Supplied records:
****************************************

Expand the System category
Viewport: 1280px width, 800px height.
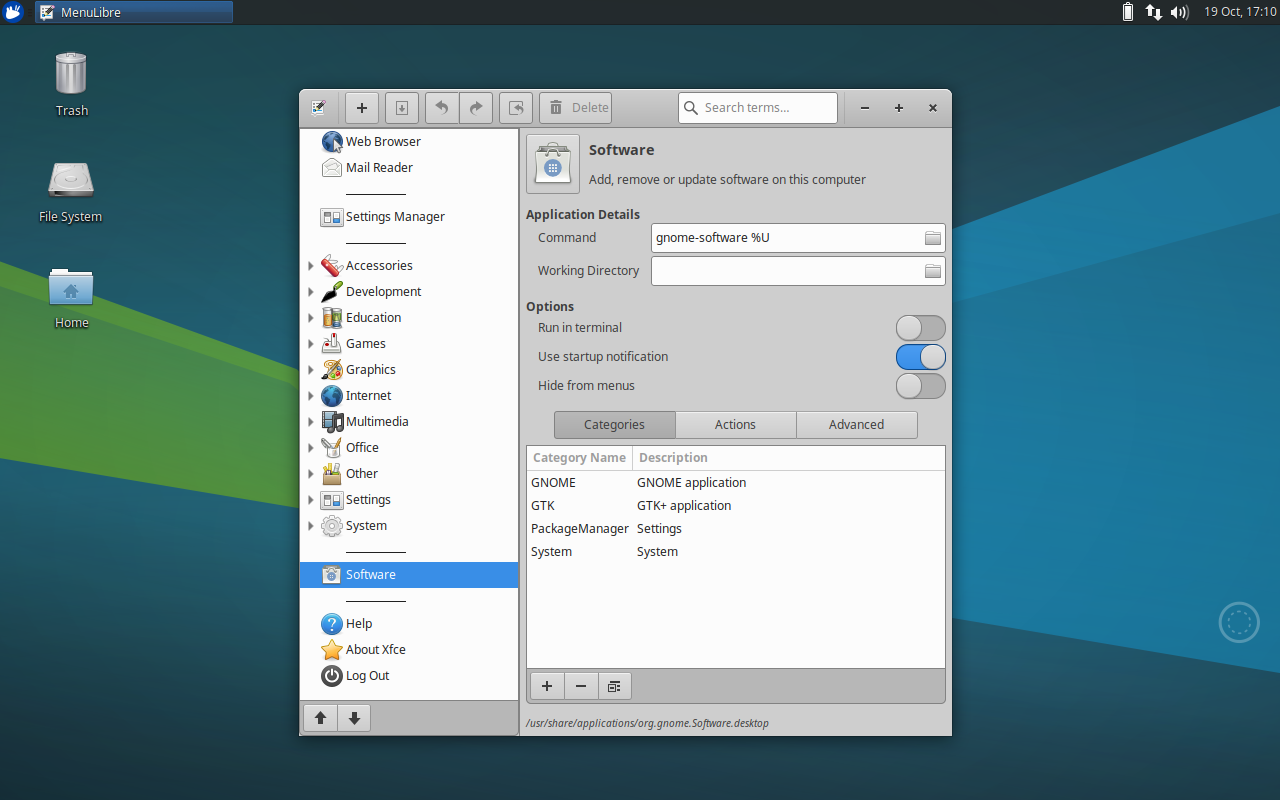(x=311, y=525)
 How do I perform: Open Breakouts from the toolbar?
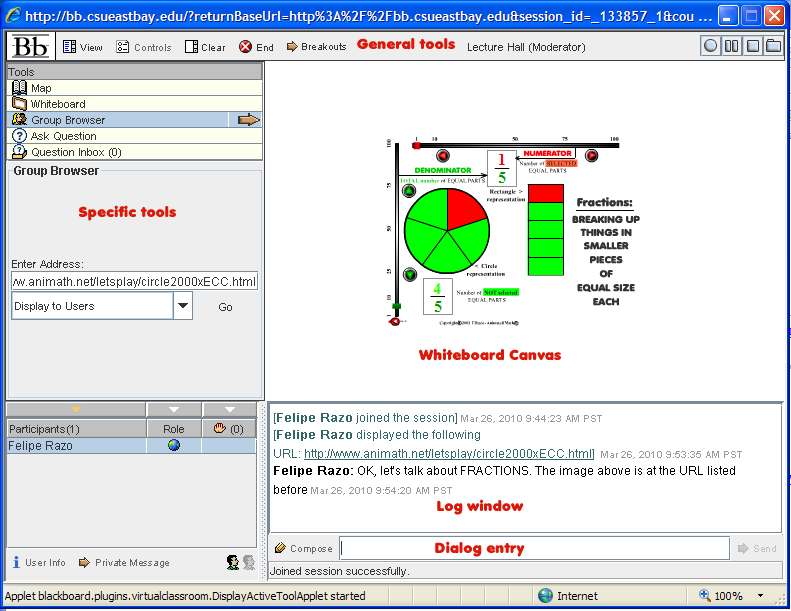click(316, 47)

****************************************

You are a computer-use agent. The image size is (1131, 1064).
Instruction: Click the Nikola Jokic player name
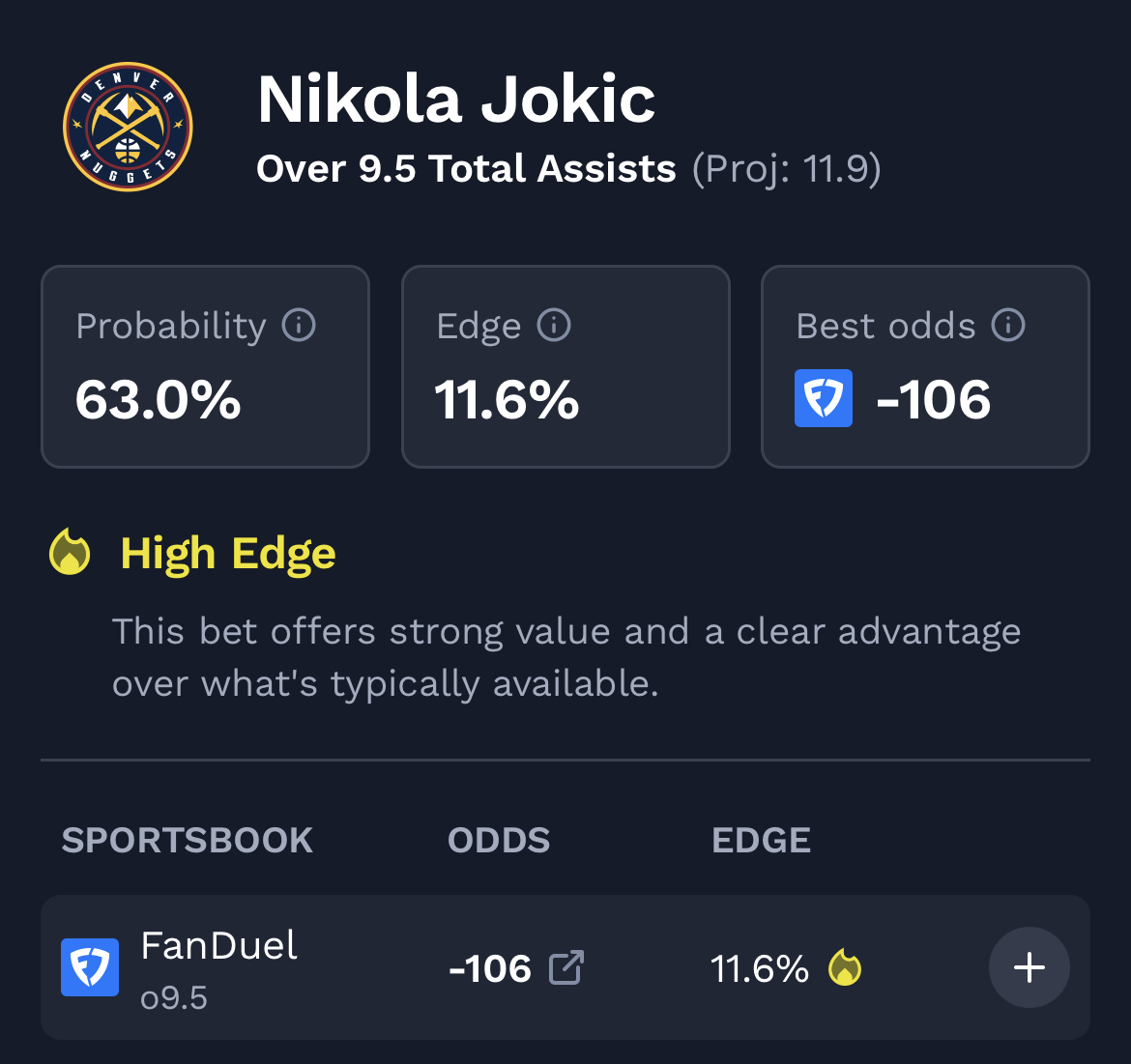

****************************************

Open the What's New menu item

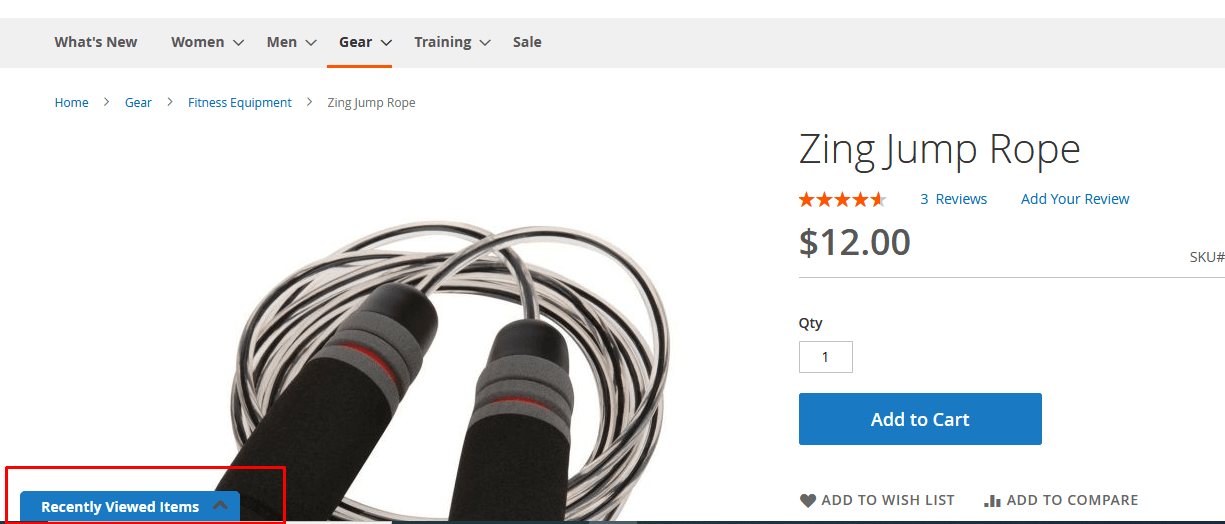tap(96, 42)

****************************************

Task statement: Within the material above, output exactly the lines from the one with "You are a computer-use" through the one with "Instruction: Click the", end lines included, and nothing besides.

Written response:
You are a computer-use agent. The image size is (1131, 1064).
Instruction: Click the Nikola Jokic player name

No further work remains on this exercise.